### WORK TO COMPLETE
Pictures are not part of the copy. Set down exactly the lines from the one containing "Image resolution: width=1456" through the last line of the material below.

### DATASET RECORDS

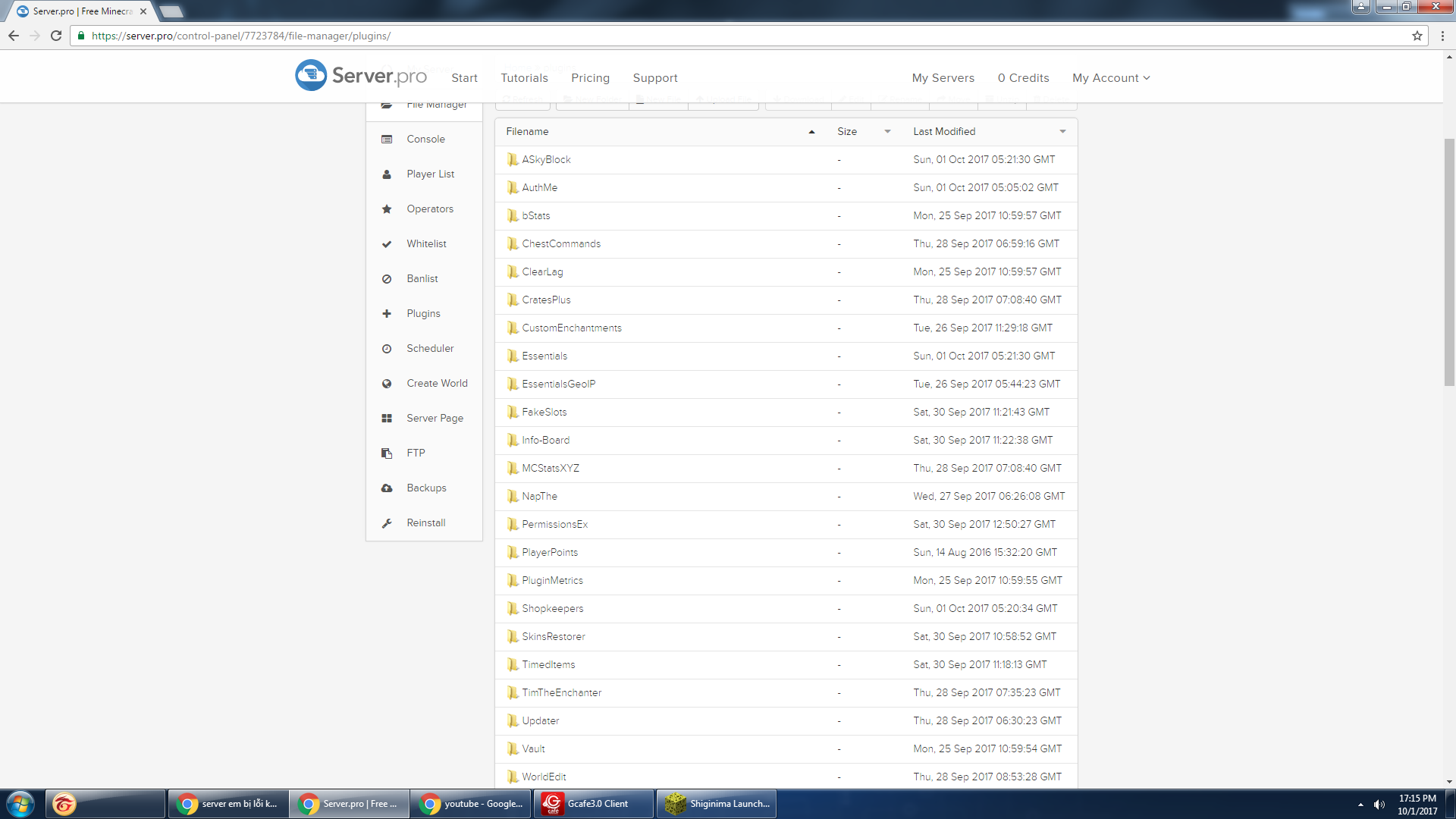Screen dimensions: 1456x819
Task: Open the PermissionsEx folder
Action: tap(554, 525)
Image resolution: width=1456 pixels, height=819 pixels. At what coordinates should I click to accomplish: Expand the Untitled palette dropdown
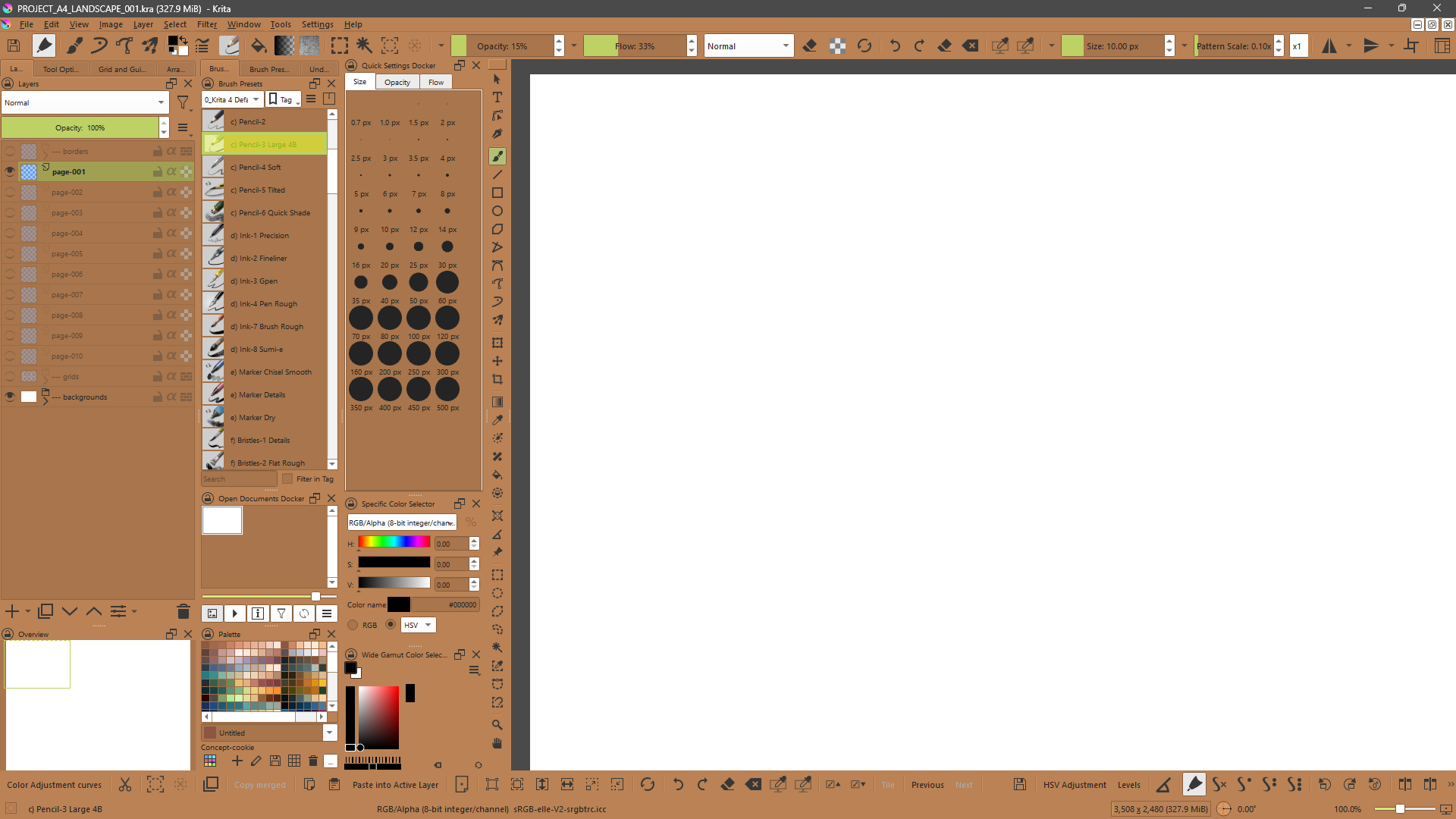pos(330,733)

### RESPONSE FOR THIS EXERCISE
Image resolution: width=1456 pixels, height=819 pixels. At what coordinates should I click to accomplish: Expand the Untitled palette dropdown
pos(330,733)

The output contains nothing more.